We conclude that in the final appeal the circuit court did as it should have done in the second appeal — that is, decided that the declaration in the first appeal having been tested and found good and the proof having substantiated its allegations, the judgment on the first verdict should have been upheld.

As we have already said, the last judgment of the circuit court ordered the first judgment of the civil court of record reinstated. Although the former, being one of reversal, had the appearance of lacking the quality of finality necessary to a writ of certiorari (common law), nevertheless it was in effect of that character because if obeyed a final judgment would inevitably result.

The petitioner has posed two other questions. One — -the last — is decided by what we have already remarked. The second constitutes a challenge to the procedure followed by the circuit court in entertaining and determining the appeal. The cause was heard by Judges Barns, Holt, and Milledge. The first dissented to the opinion of the other two that *665 the original judgment of the civil court of record, which we have already described, be reinstated.

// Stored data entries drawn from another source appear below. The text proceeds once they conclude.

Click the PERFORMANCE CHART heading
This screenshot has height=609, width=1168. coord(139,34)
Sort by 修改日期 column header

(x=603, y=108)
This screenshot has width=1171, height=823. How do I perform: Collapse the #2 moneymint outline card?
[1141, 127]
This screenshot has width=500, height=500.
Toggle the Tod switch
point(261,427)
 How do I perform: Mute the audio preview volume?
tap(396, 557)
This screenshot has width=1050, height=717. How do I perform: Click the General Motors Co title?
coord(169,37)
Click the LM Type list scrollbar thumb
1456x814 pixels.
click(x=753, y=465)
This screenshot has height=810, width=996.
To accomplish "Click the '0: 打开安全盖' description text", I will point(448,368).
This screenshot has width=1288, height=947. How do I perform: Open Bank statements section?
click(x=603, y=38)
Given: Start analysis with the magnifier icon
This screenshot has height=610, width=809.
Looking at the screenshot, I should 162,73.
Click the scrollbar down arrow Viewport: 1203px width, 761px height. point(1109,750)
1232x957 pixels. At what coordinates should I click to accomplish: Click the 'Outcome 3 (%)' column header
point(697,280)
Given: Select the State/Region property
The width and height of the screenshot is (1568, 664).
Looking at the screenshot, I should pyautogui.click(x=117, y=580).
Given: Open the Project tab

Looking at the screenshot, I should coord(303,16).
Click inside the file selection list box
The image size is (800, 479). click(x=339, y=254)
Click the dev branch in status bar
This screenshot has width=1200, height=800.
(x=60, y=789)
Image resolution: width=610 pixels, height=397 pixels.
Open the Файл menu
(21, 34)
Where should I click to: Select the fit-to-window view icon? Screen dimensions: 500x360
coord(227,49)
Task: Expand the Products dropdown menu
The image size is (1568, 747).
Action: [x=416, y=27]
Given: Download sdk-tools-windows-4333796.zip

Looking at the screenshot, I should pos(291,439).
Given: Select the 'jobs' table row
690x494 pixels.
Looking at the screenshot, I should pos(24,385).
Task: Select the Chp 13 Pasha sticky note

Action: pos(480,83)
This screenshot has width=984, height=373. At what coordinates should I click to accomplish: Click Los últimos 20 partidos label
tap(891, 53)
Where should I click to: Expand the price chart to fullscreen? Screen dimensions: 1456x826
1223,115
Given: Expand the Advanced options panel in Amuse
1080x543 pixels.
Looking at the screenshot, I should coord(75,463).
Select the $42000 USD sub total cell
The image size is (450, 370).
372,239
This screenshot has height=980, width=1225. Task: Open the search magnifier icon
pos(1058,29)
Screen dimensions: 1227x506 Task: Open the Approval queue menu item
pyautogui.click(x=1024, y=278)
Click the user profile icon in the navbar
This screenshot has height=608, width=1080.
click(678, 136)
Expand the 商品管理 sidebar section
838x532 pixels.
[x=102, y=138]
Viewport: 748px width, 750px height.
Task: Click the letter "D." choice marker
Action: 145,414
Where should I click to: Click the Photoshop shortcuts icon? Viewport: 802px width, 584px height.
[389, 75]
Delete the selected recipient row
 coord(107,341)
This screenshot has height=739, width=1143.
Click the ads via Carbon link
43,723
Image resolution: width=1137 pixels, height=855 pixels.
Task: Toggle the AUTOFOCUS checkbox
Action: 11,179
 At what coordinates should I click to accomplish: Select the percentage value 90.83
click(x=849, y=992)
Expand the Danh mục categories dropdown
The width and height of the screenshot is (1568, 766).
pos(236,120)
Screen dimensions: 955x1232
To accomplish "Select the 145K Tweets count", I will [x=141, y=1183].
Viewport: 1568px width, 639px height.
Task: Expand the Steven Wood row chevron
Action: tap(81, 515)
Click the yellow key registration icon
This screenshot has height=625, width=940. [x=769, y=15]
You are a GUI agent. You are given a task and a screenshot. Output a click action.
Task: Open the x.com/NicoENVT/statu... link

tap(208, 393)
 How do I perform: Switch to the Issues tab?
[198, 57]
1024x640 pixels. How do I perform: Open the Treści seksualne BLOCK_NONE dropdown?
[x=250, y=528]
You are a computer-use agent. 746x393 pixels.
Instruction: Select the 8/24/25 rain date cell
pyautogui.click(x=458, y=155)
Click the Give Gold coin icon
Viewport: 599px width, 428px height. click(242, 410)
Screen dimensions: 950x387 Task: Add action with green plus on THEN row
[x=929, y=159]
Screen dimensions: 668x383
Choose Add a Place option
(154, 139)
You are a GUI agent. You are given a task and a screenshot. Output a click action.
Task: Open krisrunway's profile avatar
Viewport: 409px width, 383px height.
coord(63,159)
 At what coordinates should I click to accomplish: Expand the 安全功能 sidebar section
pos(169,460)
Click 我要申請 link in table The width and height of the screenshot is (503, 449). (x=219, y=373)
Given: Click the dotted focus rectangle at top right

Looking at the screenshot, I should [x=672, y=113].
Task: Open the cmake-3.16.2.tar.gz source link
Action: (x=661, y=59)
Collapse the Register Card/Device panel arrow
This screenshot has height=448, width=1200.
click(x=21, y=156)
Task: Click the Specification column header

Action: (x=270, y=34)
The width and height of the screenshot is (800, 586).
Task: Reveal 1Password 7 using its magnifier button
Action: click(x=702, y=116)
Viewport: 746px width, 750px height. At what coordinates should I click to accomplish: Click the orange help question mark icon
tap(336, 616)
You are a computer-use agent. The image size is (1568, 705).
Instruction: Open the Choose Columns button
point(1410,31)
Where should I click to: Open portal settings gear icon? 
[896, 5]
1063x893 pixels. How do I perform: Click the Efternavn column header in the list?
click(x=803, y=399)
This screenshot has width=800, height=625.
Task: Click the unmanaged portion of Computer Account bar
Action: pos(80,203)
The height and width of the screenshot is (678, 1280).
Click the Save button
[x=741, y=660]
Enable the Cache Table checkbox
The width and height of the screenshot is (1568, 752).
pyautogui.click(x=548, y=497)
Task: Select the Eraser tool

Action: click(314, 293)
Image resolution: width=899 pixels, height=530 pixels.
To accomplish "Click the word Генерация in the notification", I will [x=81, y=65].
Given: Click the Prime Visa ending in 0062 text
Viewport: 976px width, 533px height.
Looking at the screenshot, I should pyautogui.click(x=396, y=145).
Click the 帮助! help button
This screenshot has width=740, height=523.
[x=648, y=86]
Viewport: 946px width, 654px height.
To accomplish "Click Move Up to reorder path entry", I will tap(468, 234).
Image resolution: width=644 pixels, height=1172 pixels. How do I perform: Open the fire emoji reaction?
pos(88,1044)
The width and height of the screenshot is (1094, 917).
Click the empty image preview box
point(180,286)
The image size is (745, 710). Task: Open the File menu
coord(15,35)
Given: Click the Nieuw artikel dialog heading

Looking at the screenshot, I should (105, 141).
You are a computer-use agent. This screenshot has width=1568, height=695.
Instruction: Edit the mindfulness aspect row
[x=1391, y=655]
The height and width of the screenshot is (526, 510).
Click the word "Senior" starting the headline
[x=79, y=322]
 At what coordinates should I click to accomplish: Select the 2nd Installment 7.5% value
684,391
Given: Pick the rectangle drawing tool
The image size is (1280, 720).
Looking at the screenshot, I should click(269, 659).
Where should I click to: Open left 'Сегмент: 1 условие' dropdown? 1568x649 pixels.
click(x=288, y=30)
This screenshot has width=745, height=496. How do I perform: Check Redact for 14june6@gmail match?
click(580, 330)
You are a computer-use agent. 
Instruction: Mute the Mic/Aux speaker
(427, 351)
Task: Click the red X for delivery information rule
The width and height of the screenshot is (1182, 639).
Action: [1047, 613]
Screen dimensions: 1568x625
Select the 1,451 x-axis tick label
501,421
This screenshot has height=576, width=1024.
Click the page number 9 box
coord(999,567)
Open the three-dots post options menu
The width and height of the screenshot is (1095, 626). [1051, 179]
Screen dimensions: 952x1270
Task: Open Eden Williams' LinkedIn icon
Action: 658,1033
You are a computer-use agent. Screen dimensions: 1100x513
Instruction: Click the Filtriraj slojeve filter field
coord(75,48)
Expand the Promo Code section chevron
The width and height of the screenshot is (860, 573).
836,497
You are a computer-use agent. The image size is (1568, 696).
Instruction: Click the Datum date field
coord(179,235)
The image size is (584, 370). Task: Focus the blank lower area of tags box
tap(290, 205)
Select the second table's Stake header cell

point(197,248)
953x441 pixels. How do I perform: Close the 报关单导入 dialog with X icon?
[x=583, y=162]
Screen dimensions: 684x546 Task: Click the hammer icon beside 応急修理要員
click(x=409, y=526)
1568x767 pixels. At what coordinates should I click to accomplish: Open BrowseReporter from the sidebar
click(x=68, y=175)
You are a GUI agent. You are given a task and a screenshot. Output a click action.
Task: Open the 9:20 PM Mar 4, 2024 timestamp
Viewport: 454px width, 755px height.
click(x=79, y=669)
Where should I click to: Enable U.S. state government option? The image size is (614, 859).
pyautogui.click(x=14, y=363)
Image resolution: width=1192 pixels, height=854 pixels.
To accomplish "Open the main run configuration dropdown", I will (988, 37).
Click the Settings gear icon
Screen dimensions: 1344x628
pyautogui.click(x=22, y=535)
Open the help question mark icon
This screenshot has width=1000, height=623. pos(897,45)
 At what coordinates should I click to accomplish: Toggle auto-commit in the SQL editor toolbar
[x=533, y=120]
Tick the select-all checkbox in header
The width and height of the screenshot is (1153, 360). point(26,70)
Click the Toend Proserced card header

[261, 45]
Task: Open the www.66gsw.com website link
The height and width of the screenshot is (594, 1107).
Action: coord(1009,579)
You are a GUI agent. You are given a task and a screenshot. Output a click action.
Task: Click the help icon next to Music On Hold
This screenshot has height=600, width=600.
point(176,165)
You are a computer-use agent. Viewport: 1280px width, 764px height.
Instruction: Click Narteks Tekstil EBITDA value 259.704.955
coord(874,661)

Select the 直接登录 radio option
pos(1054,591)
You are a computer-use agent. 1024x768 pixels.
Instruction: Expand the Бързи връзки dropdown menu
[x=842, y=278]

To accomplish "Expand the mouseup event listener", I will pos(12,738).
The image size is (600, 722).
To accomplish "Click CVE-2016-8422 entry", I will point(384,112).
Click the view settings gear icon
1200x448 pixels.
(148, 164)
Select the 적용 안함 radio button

We must decide whether the appellate tribunal which entertained, considered, and determined the last appeal was properly constituted, and in dealing with the problem we get little aid from our opinion in Goodkind v. Wolkowsky, 151 Fla. 62, 9 So. (2nd) 553, because, despite the author’s observations about Chapter 20309 (Section 26.54), infra, the act there applied was Chapter 15666, Laws of Florida, Acts of 1931, which has meanwhile been specifically repealed by Chapter 20361, Laws of Florida, Acts of 1941 (Section 33.11, Floride Statutes, 1941, and F.S.A.).

We gather from the briefs of counsel that a decision of the present question requires a construction of Section 33.11, supra, Section 26.54, Florida Statutes, 1941, and F.S.A. (Chapter 20309, Laws of Florida, Acts of 1941), and Rule 17 of the circuit court governing appellate procedure. We add on our own account that a solution of the problem also involves a consideration of paragraph (b), Section 4 of Article V of the Constitution.

Under Section 26.54, appellate jurisdiction in a circuit with more than four judges must be exercised by those judges sitting in divisions of three judges each, “inclusive of the presiding judge,” and the court is empowered to adopt its own rules governing the “practice and procedure in the complete exercise of its appellate jurisdiction ...” We have supplied italics. The rule, Number 17, doubtless adopted by the circuit court pursuant to the act just quoted, provides that there shall be two divisions for appellate purposes, the first to “consist of the judges assigned to Division A, B and D”; the second, of “those assigned to A, F and C or E.” At the time the appeal was heard the circuit court was organized as follows for the settling of appeals: Division No. L — Hon. Paul D. Barns, Presiding Judge (A), Hon. Ross Williams (B), and Hon. George E. Holt (D); Division No. 2 — Hon. Paul D. Barns, Presiding Judge (A), Hon. Stanley Milledge (F), and Hon. Richard H. Hunt (C) or Hon. Marshall C. Wiseheart (E).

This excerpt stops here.